Research Associate Cornell University Ithaca, New York, United States
Abstract Authors: Prasanthi P. Koganti1, Abegale L. McDermott1 and Vimal Selvaraj1 1Department of Animal Science, Cornell University, Ithaca, NY, 148053
Abstract Text: The Steroidogenic Acute Regulatory (STAR) protein is a cholesterol shuttle in the mitochondrial inter-membrane space crucial for all de novo steroidogenesis. In demonstrating this mechanism of action in recent studies, we were puzzled how a protein that undergoes co-translational import and ultimately folds in the mitochondrial intermembrane space can encounter phosphorylation by the cytoplasmic enzymes: cAMP-dependent protein kinase (PKA) or the mitogen-activated protein kinases (MAPKs), that have been implicated in what is considered a key regulatory step in STAR function.
In prior literature, points of STAR phosphorylation were determined based on conserved consensus sites to be the Serine (Ser) amino acids: Ser55, Ser56, and Ser194. Functional assessments for each of these possibilities were carried out in an induced- steroidogenic system using COS-1 cells by expressing STAR mutants that replaced Ser with Alanine (Ala). From these experiments it was suggested that mutations eliminating the ability of STAR phosphorylation at Ser194Ala resulted in hypomorphic STAR with reduced steroidogenic function. Mutations at Ser55Ala and Ser56Ala had no effects. In analyzing this literature carefully, we identified that although Ala lacks a side-chain that can be phosphorylated, it is a hydrophobic amino acid (compared to the hydrophilic Ser that it replaces), a shift could disrupt the protein’s structure/function. Therefore, we decided to reexamine these mutations by replacing the Ser with another hydrophilic amino acid, Glycine (Gly), that would not only lack a side-chain for phosphorylation but also avoid any inadvertent disruptions to the STAR secondary structure.
For our experiments, we used MA10 Leydig STAR knockout cells (MA10STKO) for precisely testing functional recovery after reconstituting expression of wildtype STAR or different STAR mutants constructed in lentiviral vectors using precise site-directed mutagenesis.
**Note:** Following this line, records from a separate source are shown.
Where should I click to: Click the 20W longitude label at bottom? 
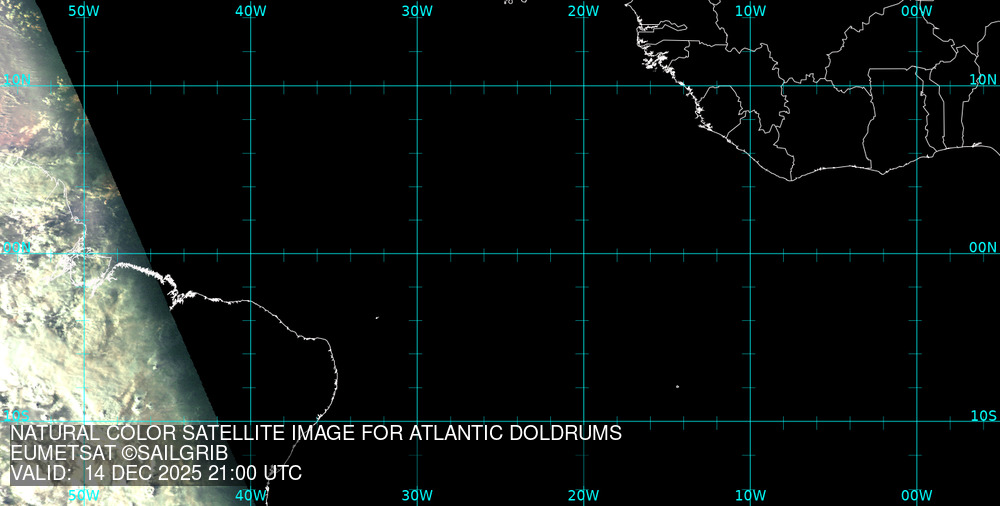pyautogui.click(x=583, y=495)
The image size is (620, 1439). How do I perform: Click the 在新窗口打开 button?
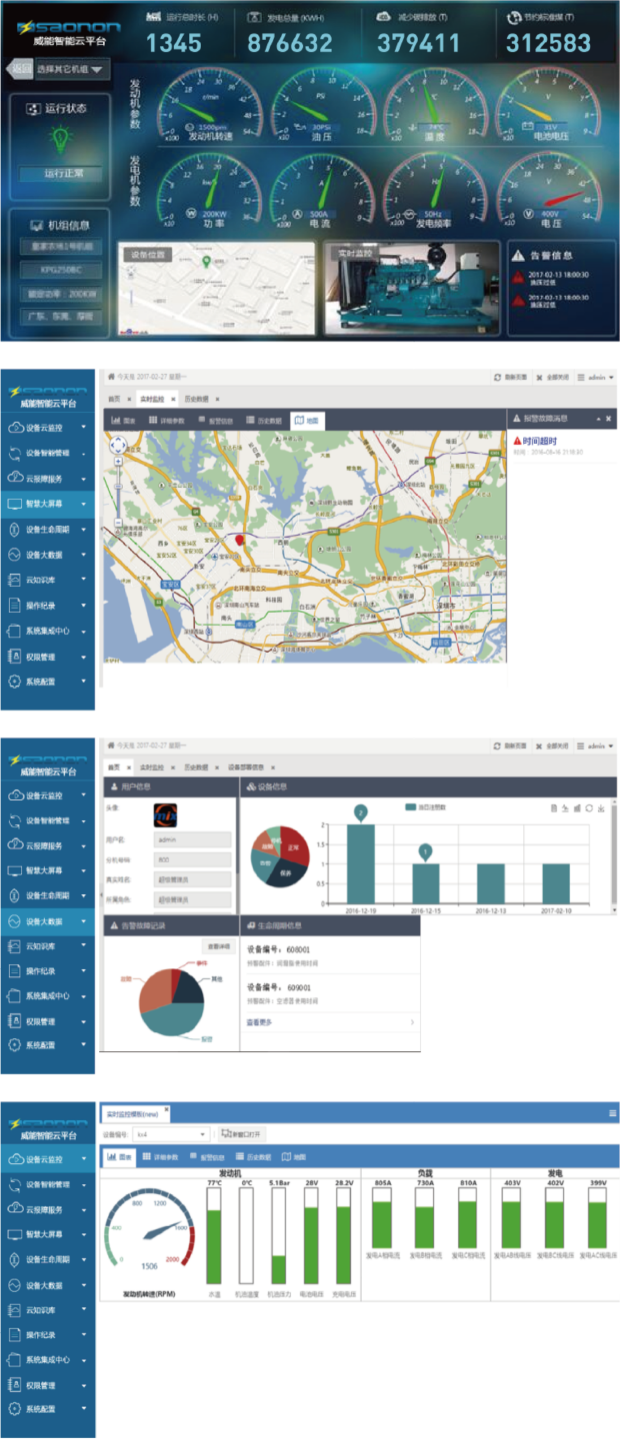[x=242, y=1134]
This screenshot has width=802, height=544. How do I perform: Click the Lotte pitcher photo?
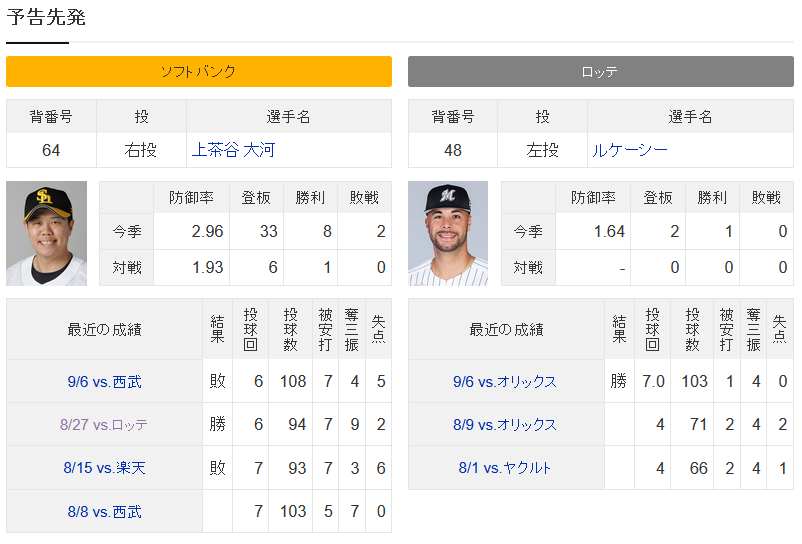pos(448,233)
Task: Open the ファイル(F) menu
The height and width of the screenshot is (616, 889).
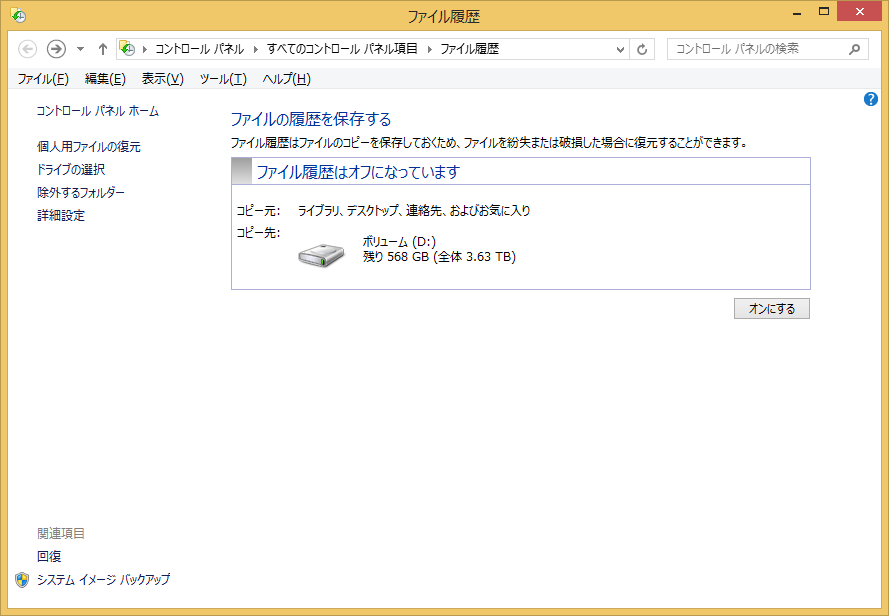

Our findings showed that all the STAR mutants (Ser55Gly, Ser56Gly and Ser194Gly) were able to fully support steroidogenesis in MA10STKO cells. This raised the question whether previous conclusions that were purported to indicate phosphorylation with Ser194 were in fact indicative of a structural/functional interference caused by Ala mutation.
These findings allow us to conclude that the premise of STAR being regulated by phosphorylation is unsubstantiated. This is reinforced by the fact that there is no direct mass spectrometry evidence for a STAR phosphoprotein. Previous work on 32P incorporation in expressed STAR was performed using COS1 cells co-expressing a designer protein fusion (termed F2) that integrated CYP11A1, adrenodoxin and adrenodoxin reductase, a system that has supported cytoplasmic STAR activity without mitochondrial targeting. Our results also challenge the signaling assumptions that PKA and MAPKs can directly target and regulate STAR, thereby highlighting the need to reevaluate upstream signaling mechanisms relevant for the acute regulation of steroidogenesis.